Part of the inhumanity of the computer is that, once it is competently programmed and working smoothly, it is completely honest.

Isaac Asimov, The Winds of Change and Other Stories”, >1983

Lately, I have been coming back to appreciate the Debian distribution. I have not stopped being a fan of Ubuntu, which I use for everything from my laptop to my work servers. The initial motivation was rather random: I was looking for a distribution that would be suitable for my HP Proliant ML110 G5. The problem with the Ubuntu 14.04 LTS desktop was due to the integrated graphics card on the motherboard, a Matrox Graphics MGA G200 AGP. Apparently, it just didn’t want to work properly with the 14.04 desktop.

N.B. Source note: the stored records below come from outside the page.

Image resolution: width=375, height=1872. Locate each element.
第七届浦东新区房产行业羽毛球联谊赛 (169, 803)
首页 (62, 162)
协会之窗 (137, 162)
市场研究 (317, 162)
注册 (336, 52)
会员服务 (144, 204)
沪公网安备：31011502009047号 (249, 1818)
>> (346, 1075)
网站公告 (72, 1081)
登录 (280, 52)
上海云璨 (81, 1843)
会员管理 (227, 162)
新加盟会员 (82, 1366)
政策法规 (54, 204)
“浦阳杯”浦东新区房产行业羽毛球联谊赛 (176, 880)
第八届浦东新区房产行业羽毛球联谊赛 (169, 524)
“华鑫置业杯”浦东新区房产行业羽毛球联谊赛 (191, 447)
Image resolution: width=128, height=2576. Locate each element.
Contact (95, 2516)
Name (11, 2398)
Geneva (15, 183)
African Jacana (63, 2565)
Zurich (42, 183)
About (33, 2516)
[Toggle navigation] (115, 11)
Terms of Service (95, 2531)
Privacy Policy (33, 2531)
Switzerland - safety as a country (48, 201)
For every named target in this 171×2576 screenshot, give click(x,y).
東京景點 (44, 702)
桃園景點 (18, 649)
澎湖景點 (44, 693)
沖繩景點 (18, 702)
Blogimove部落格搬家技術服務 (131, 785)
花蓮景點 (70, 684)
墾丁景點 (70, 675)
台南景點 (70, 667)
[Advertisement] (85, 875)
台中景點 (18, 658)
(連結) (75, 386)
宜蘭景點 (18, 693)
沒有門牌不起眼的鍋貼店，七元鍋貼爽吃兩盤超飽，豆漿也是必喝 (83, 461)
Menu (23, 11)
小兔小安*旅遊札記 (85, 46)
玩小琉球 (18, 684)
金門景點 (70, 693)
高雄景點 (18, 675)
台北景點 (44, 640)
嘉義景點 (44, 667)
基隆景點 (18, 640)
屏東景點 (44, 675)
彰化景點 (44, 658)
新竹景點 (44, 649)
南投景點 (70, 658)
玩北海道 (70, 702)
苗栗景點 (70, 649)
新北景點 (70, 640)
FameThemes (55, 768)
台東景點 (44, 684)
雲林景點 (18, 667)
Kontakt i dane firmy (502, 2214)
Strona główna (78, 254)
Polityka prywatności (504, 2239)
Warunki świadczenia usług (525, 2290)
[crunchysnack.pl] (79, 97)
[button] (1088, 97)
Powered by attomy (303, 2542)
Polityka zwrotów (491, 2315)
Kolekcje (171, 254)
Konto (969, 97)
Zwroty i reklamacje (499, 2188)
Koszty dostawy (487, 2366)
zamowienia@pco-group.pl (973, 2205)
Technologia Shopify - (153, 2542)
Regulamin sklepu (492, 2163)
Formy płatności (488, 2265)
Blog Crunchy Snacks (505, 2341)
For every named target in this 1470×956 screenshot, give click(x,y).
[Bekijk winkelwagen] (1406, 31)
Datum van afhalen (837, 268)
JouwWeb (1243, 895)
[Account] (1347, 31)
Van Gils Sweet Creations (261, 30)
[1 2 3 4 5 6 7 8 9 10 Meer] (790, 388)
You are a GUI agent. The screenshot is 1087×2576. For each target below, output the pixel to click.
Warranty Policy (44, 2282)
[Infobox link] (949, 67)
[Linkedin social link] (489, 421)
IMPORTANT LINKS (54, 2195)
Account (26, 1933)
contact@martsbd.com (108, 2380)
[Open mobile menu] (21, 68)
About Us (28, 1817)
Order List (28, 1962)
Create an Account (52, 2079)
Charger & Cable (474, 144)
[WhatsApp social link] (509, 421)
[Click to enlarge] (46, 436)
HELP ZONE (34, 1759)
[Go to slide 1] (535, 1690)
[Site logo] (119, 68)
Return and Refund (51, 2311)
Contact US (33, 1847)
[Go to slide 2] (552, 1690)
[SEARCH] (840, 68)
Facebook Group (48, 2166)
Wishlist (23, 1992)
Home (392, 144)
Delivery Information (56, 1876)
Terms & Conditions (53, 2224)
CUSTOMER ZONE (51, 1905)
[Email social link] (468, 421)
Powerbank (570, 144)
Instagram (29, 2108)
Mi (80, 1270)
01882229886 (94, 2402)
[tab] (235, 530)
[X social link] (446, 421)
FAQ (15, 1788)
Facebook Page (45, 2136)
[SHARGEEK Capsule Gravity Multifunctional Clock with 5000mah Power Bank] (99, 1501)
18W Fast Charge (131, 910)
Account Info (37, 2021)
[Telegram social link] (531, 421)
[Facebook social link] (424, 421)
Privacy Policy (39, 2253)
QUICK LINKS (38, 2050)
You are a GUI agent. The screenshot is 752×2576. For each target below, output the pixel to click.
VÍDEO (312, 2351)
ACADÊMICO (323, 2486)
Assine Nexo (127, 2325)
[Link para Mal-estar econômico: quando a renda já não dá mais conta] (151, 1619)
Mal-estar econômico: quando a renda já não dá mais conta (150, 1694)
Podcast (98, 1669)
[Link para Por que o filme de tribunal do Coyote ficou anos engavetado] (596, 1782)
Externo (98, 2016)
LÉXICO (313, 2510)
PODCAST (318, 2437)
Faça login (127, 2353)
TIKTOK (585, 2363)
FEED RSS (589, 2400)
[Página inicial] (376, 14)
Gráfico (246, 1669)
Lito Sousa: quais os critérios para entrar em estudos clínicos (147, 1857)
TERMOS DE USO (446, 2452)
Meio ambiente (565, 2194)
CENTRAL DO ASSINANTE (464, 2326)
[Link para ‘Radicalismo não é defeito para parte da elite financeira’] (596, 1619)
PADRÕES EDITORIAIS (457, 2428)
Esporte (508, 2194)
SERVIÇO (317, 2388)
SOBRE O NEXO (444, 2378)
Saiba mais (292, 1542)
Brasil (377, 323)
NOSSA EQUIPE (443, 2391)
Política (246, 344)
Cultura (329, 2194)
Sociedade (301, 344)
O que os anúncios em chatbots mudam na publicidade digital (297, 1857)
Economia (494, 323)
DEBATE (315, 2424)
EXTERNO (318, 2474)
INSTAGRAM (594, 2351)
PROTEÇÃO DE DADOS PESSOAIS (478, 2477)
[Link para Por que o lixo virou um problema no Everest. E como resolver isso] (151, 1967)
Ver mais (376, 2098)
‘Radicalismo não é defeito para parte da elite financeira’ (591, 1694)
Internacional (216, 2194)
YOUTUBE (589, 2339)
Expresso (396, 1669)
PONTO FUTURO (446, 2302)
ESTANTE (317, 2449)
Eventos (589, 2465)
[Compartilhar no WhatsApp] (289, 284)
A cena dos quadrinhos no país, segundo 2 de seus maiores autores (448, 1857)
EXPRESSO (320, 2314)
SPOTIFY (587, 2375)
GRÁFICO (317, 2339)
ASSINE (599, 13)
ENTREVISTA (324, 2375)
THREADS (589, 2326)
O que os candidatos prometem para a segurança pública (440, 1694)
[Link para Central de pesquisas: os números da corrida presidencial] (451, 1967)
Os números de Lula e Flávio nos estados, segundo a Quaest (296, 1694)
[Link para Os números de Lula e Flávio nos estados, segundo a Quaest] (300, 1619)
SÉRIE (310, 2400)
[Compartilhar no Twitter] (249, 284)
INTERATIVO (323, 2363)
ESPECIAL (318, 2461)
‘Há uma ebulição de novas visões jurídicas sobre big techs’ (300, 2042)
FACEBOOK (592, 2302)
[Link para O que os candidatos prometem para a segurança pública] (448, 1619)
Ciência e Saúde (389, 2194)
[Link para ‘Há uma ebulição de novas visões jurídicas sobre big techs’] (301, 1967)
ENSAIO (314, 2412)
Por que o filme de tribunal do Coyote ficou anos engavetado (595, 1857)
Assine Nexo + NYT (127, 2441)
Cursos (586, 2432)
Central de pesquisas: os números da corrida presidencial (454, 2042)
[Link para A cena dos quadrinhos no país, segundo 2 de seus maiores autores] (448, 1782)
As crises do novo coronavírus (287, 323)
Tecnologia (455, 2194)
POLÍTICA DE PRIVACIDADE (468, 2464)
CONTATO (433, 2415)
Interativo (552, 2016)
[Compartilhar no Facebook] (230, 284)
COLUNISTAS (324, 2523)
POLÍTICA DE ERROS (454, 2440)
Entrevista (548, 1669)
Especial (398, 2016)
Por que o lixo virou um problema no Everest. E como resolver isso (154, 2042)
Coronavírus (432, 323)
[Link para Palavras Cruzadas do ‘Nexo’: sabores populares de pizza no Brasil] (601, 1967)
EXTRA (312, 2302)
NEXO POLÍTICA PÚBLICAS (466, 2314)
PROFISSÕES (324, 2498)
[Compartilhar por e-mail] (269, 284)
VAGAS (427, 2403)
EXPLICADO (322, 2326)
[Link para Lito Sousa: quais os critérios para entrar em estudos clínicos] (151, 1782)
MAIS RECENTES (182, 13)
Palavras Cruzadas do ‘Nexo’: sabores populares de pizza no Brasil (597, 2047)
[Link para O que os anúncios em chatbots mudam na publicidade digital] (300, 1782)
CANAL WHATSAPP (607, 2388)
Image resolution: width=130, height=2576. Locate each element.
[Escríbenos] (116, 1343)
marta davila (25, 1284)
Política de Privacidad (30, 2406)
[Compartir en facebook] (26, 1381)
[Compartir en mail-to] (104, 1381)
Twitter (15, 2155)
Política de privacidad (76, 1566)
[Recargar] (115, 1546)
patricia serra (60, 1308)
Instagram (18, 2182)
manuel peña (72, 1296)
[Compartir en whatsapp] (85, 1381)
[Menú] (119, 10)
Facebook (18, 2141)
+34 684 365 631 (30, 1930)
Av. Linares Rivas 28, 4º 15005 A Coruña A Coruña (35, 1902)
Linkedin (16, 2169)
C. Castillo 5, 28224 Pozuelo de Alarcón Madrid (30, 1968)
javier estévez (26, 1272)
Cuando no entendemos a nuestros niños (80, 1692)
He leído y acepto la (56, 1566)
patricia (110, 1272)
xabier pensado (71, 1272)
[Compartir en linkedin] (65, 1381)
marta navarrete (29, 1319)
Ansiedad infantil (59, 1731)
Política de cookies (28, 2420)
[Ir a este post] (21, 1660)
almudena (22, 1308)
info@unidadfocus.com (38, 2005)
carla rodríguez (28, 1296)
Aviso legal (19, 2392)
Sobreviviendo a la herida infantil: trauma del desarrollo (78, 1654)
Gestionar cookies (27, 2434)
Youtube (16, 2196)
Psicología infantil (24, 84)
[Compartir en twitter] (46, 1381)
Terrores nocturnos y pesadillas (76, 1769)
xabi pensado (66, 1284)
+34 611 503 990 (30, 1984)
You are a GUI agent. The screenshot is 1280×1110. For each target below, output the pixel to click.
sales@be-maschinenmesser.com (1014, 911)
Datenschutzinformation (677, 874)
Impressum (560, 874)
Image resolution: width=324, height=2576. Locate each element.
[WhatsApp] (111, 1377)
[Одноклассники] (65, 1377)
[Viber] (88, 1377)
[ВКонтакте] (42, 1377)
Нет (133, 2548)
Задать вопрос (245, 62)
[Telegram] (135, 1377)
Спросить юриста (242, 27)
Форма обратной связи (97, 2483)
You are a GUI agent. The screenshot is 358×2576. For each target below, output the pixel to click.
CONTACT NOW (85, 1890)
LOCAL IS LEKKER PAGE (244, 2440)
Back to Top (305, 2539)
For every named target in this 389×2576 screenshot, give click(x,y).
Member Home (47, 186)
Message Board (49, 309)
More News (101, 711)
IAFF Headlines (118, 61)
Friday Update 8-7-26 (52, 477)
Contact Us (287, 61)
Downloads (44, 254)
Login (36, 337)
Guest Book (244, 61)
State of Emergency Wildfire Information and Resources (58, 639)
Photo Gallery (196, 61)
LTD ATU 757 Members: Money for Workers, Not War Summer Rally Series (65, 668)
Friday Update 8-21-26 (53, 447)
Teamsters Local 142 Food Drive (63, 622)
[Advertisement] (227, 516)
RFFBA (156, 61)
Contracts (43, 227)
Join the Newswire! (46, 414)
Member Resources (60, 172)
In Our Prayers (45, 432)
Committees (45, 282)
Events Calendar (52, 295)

Gnome’s performance was devastating.

Installed Debian 8 and the problem did not manifest itself, very good performance, but I was used to using the sudo command and by default Debian did not have it, neither installed nor activated for the main user created during installation. Getting the necessary permissions each time by becoming root was rather annoying. So below are instructions for activating sudo

First, we become root

su root

then install sudo

apt-get install sudo

now edit the /etc/sudoers fils with the visudo command by adding

<username> ALL=(ALL) ALL 

in my case

mcaliman ALL=(ALL) ALL 

after the line #includedir /etc/sudoers.d. You can now use sudo as usual on ubuntu.